**GOALS**:
(a) Answer these questions about the datacenter switchover page:
(i) How many weeks before the switchover should dates and the communication plan be coordinated?
(ii) Which group maintains the process and software needed to run the switchover?
(iii) Under what condition will the 03-set-db-readonly step of the cookbook fail?
(b) Reproduce the passage of the datacenter switchover page from "Latest revision as" up to and including "at datacenter B.".

**DOCUMENT EXCERPT**:
-------------------------

Latest revision as of 08:22, 4 May 2023

Introduction

Datacenter switchovers are a standard response to certain types of disasters (web search). Technology companies regularly practice them to make sure that everything will work properly when the process is needed. Switching between datacenters also make it easier to do some maintenance work on non-active servers (e.g. database upgrades/changes), so while we're serving traffic from datacenter A, we can do all that work at datacenter B.

A Wikimedia datacenter switchover (from eqiad to codfw, or vice-versa) comprises switching over multiple different components, some of which can happen independently and many of which need to happen in lockstep. This page documents all the steps needed to switch over from a master datacenter to another one, broken up by component. SRE Service Operations maintains the process and software necessary to run the switchover.

Weeks in advance preparation

  • 10 weeks before: Coordinate dates and communication plan with involved groups: Switch_Datacenter/Coordination
  • 3 weeks before: Run a "live test" of the cookbooks by "switching" from the passive DC to the active DC. The --live-test flag will skip actions that could harm the active DC or do them on the passive DC. This will instrument most of the code paths used in the switchover and help identify issues. This process will !log to SAL so you should coordinate with others, but otherwise should be non-disruptive. Due to changes since the last switchover you can expect code changes to become necessary, so take the time and assistance needed into account.

Live-test limitations

03-set-db-readonly

This step of the cookbook will fail if circular replication is not already enabled everywhere. It can be skipped if the live-test is run before circular replication is enabled, but it must be retested during Switch_Datacenter#Days_in_advance_preparation to ensure it is correctly set up.

-------------------------

**SUPPLIED DATA**:
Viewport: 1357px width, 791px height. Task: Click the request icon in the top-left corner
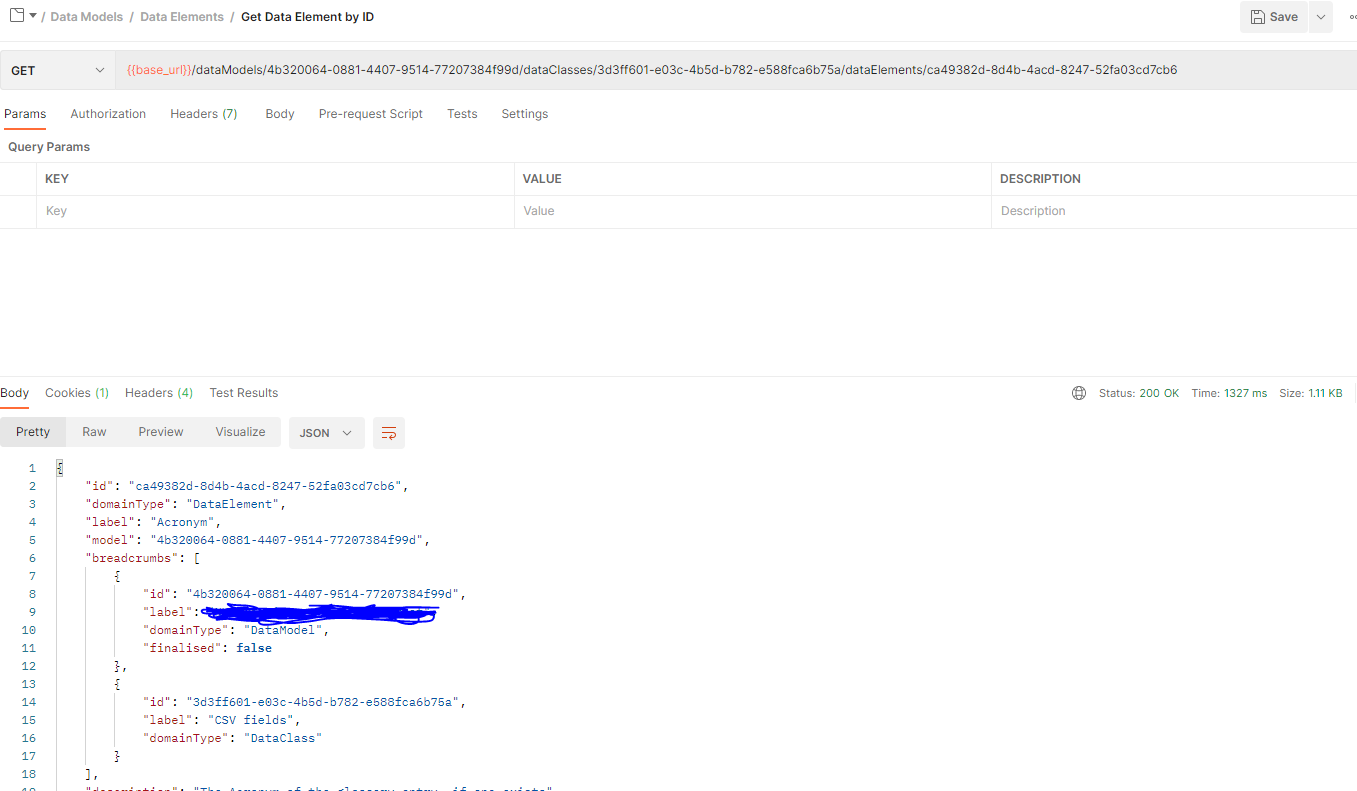(14, 16)
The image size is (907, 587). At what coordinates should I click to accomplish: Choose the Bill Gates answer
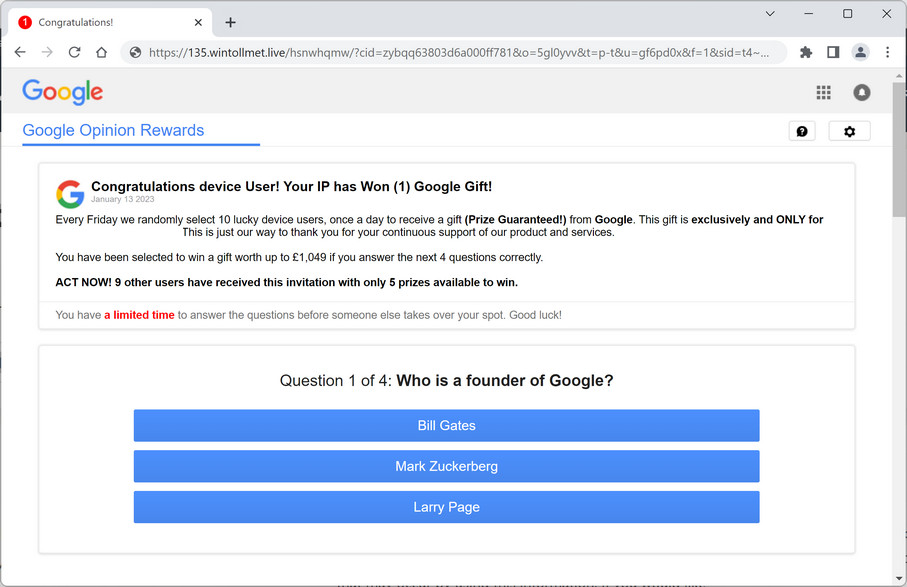point(446,426)
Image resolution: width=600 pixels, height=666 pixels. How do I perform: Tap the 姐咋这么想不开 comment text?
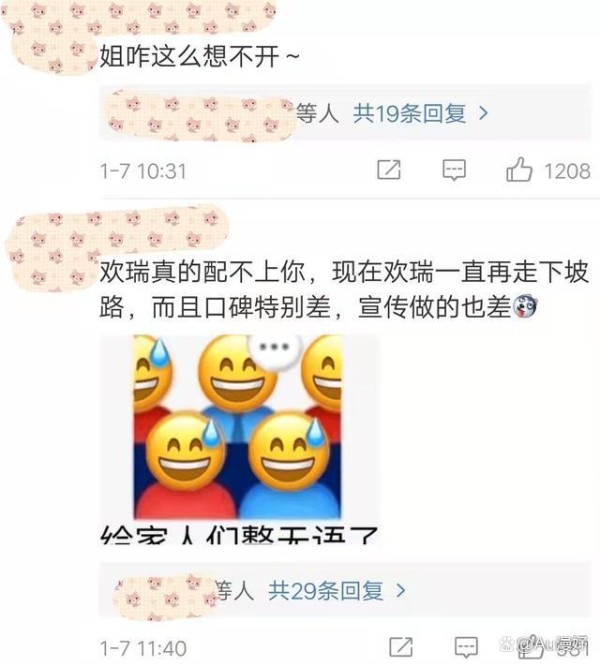pyautogui.click(x=200, y=56)
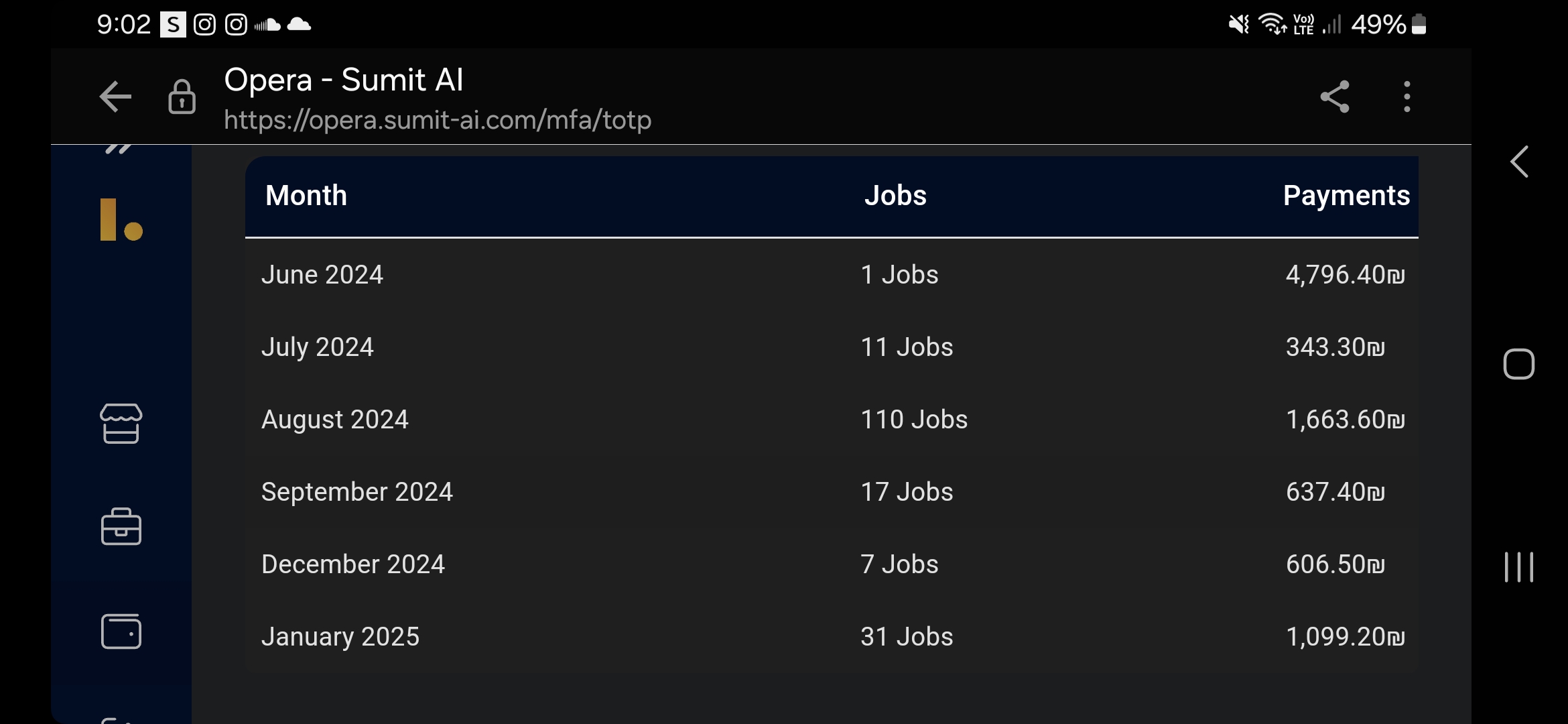Open the three-dot overflow menu

click(1407, 97)
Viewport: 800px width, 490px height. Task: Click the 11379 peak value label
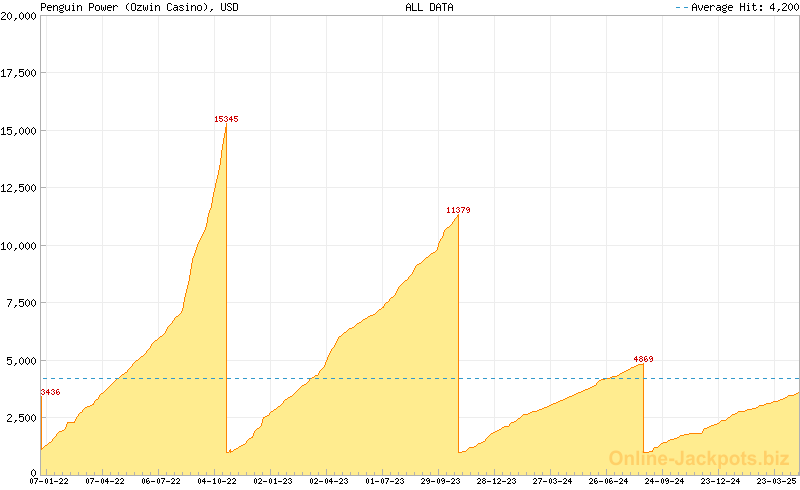tap(458, 210)
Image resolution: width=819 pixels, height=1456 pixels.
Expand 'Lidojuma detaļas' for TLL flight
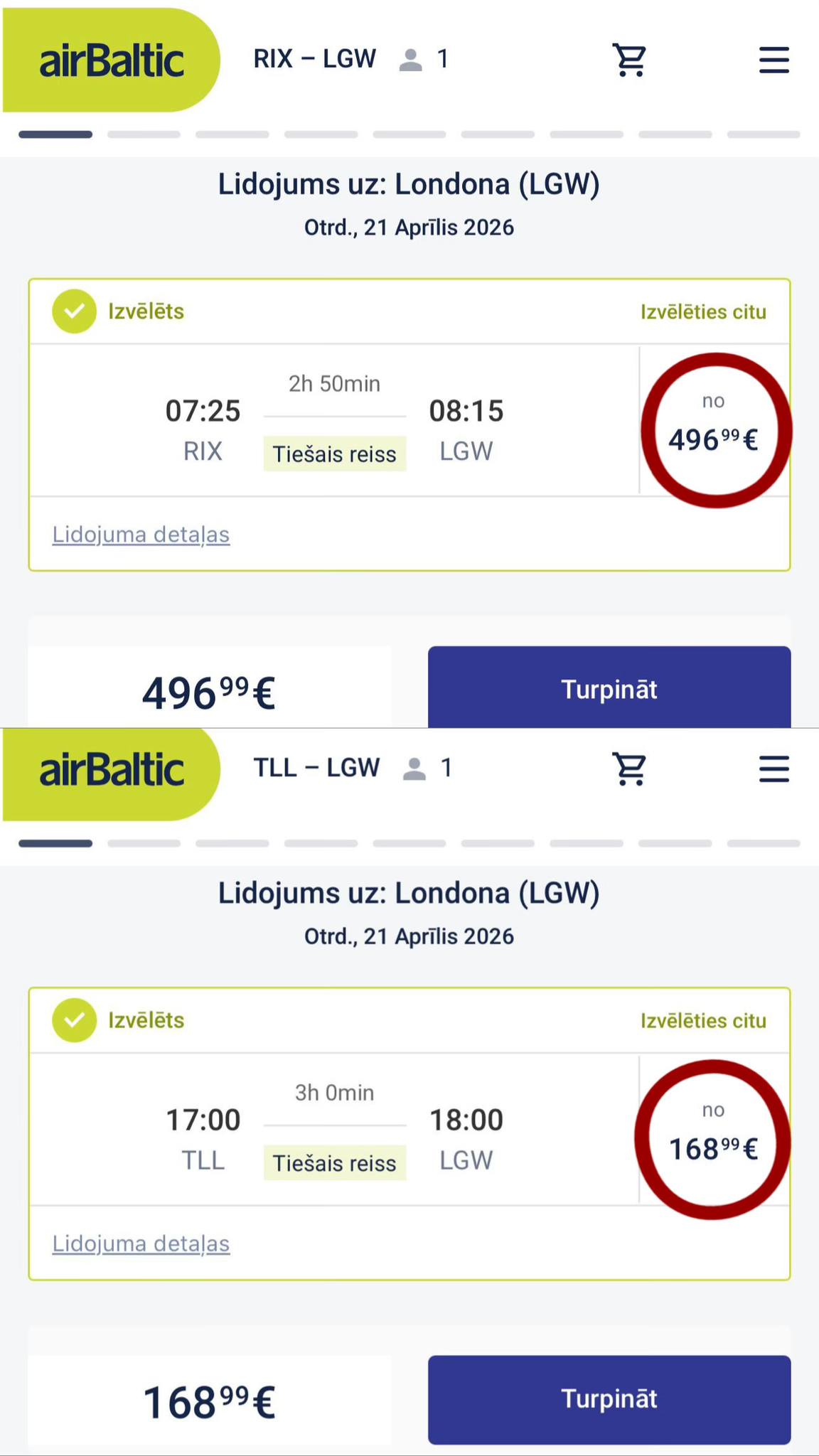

-------------------------

**LIST OF SOLUTIONS**:
(a)
(i) 10 weeks before.
(ii) SRE Service Operations.
(iii) It will fail if circular replication is not already enabled everywhere.

(b)
Latest revision as of 08:22, 4 May 2023

Introduction

Datacenter switchovers are a standard response to certain types of disasters (web search). Technology companies regularly practice them to make sure that everything will work properly when the process is needed. Switching between datacenters also make it easier to do some maintenance work on non-active servers (e.g. database upgrades/changes), so while we're serving traffic from datacenter A, we can do all that work at datacenter B.